Anyone know of any studies comparing the economy of bandmills, swing mills and circular mills for the same amount of board feet cut. ?? Frank C.
A man armed with common sense is packing a big piece

Holmes

That's an interesting thought. I've not heard anything about that, ever.
Think like a farmer.

Ron Wenrich

Circle mills often add other support equipment to the power consumption.  On our gen set, we ran a bunch of hydraulics, the circle mill, decks, a vertical edger, a horizontal edger, blowers, conveyors and chippers.  We were getting about 6 gal/Mbf and our time factor was about 45-50 minutes.  That was in short oak.  Put that to black locust and the gal/Mbf goes up as the production goes down.  Put that to long tulip poplar and you can cut those numbers is half. 

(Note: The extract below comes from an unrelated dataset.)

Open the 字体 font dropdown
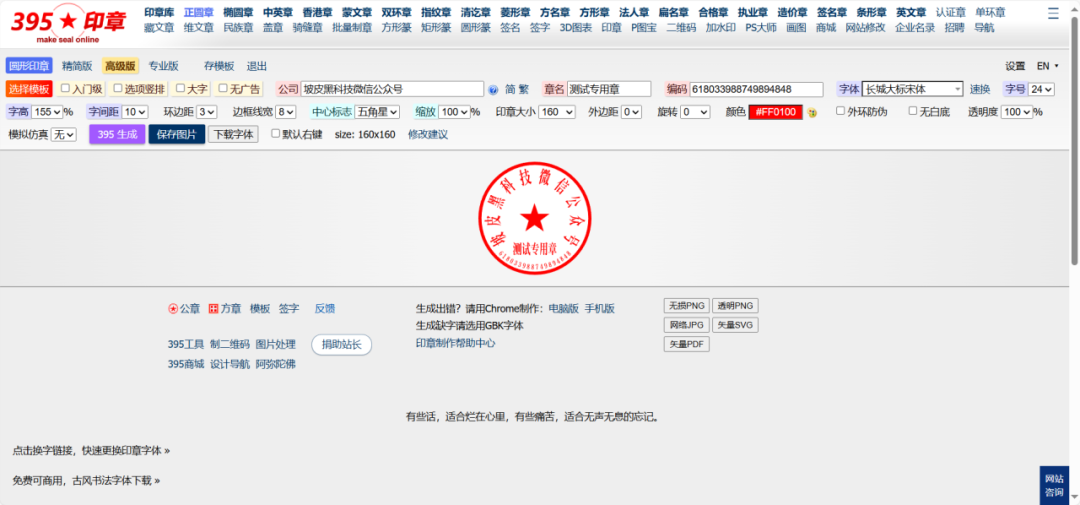Screen dimensions: 1080x505 coord(912,89)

There are a lot of factors that go into the numbers that its hard to make an apples to apples comparison.  To me, fuel is just part of the equation.  I can buy all inputs to the equation except time. 
Never under estimate the power of stupid people in large groups.

Chuck White

With my mill, I usually saw somewhere around 1,500 bf on 5 gallons of gasoline!

So, roughly 300bf/gal!
~Chuck~  Cooks Cat Claw sharpener and single tooth setter.  2018 Chevy Silverado and 2021 Subaru Ascent.
With basic mechanical skills and the ability to read you can maintain a Woodmizer  LT40!

dboyt

By economy, do you mean overall cost (amortization, maintenance, labor, logs, taxes, insurance, etc.) or just fuel?

A lot depends on the design of the mill.  My previous mill used about 20% of its power to keep the hydraulic pressure up, most of which was just lost. A lot also depends on the operation of the mill.  Taking heavy slabs and shutting off the mill when it won't be used for a couple of minutes can squeeze out a few more board feet per gallon.  As Ron says, there is a lot more to getting boards than just the sawmill.

Wood is a far more expensive resource than fuel, and that's what pushed me in the direction of the band saw.  After working with the Portable Sawmill Shoot-Out for a number of years, the band mills  (1/8" kerf) get about 15% over the International 1/4 scale.  That's 8 boards for every 7 cut on a circle mill.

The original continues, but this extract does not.